By: Meriyana, M.Th.

“Tuhan, mengapa saya harus mengalami kejadian buruk ini padahal saya sudah melayani Tuhan!,” atau “Tuhan, mengapa orang itu hidupnya aman dan sejahtera padahal dia tidak pernah ke gereja dan pelit sekali, sementara saya selalu memberikan persembahan dan persepuluhan akan tetapi hidup saya menderita!.”

Banyak teriakan-teriakan tidak terima dari orang Kristen ketika dihadapkan pada suatu persoalan di dalam hidupnya. Tidak sedikit yang berpaling dan meninggalkan Tuhan karena merasa Tuhan tidak adil kepada dirinya.

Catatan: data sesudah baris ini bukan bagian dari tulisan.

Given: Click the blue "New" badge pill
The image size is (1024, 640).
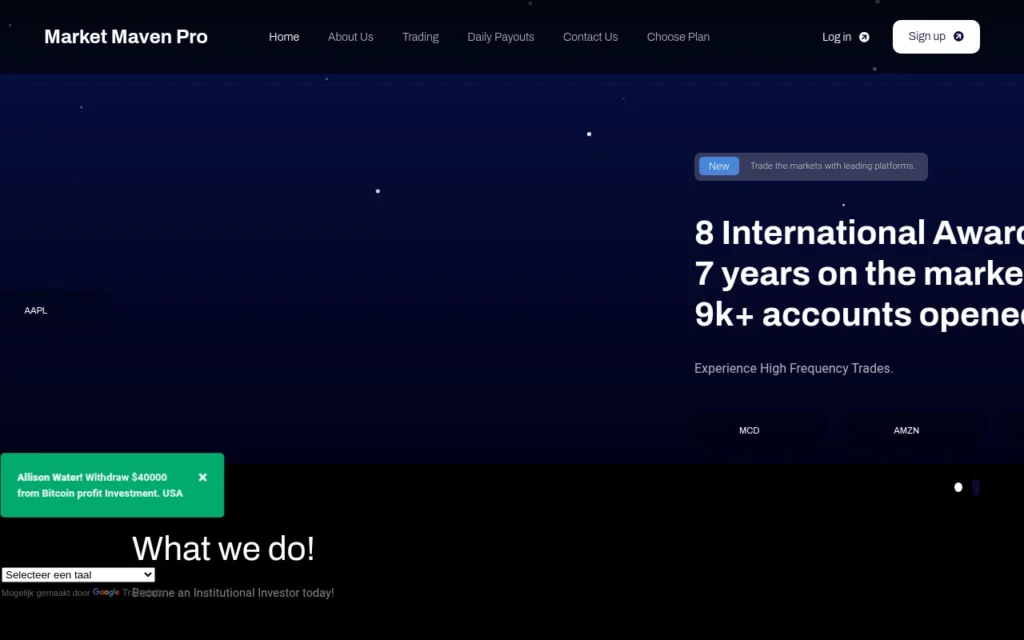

Sampai ada yang berkata di dalam hati, “Untuk apalagi pelayanan!,” atau “Untuk apalagi ke gereja!,” atau “Ga ada gunanya memberikan persembahan!,” atau “Percuma beribadah,” dan kata-kata lainnya yang menghina dan menghujat Tuhan.

Firman Tuhan menyatakan bahwa Ayub seorang yang saleh dan jujur, takut akan Allah dan menjauhi kejahatan. Bukan itu, Ayub perhatian kepada anak-anaknya dengan menguduskan mereka dan mempersembahkan korban bakaran bagi Allah dengan tujuan agar anak-anaknya mendapatkan pengampunan Allah (Ayub 1;1-5).

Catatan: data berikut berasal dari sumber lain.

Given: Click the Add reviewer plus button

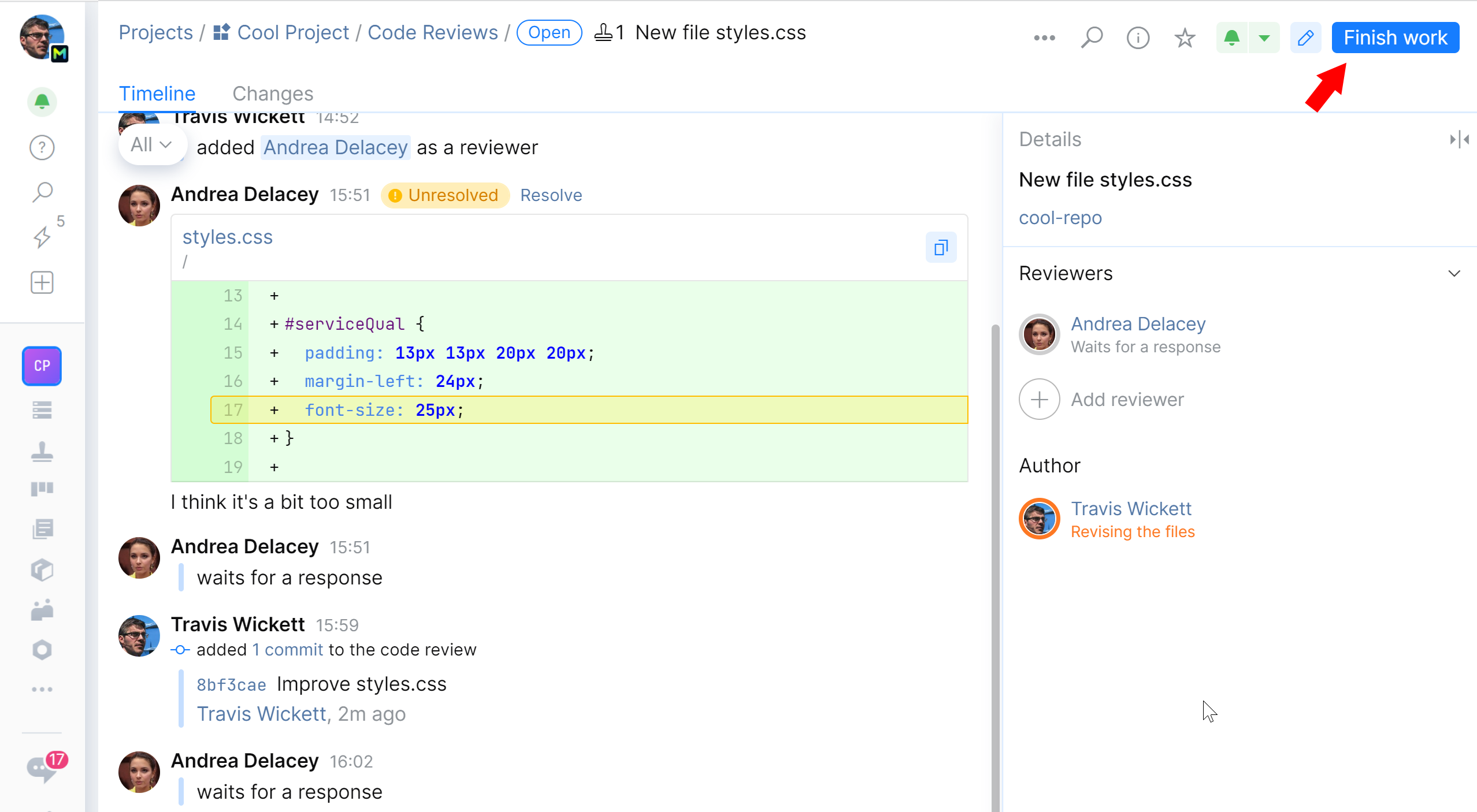Looking at the screenshot, I should 1038,399.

Sulit di zaman Ayub sendiri bahkan di zaman now untuk mendapatkan orang yang ‘hebat’ seperti Ayub. Akan tetapi, apakah hidup Ayub aman-aman saja? Apakah hidup Ayub nyaman-nyaman saja tanpa masalah? Jawaban jelas TIDAK!  

Alkitab menuliskan bahwa Ayub diizinkan masuk di dalam persoalan dan penderitaan yang mengerikan dan menakutkan. Ayub kehilangan harta bendanya. Ayub kehilangan tujuh putera dan tiga puterinya. Yang tinggal hanya isteri yang menyuruhnya untuk mengutuki Allah. Tidak berhenti sampai di situ, Ayub terkena barah yang busuk dari telapak tangan sampai kepala (Ayub 2:7).

Meski menghadapi persoalan dan penderitaan yang begitu berat, akan tetapi respon Ayub justru luar biasa. Ayub tidak protes kepada Tuhan. Ayub tidak marah-marah kepada Tuhan. Ayub tidak pamer-pamer tentang kesalehannya di hadapan Tuhan. Ayub malah berkata, “Apakah kita mau menerima yang baik dari Allah, tetapi tidak mau menerima yang buruk?” (Ayub 2;10).

Ayub menyadari secara penuh bahwa segala sesuatu yang dimiliki adalah pemberian Allah dan hidupnya sendiri adalah milik Allah. Ayub menyadari secara penuh bahwa Allah berdaulat dan kehendak Allah yang terjadi di dalam hidupnya bukan keinginan dirinya sendiri.

Respon Ayub atas apa yang dialaminya menunjukkan bahwa Ayub sudah berada di Next Level, bukan level kaleng-kaleng, tetapi level yang tinggi, level yang juga harus kita jangkau.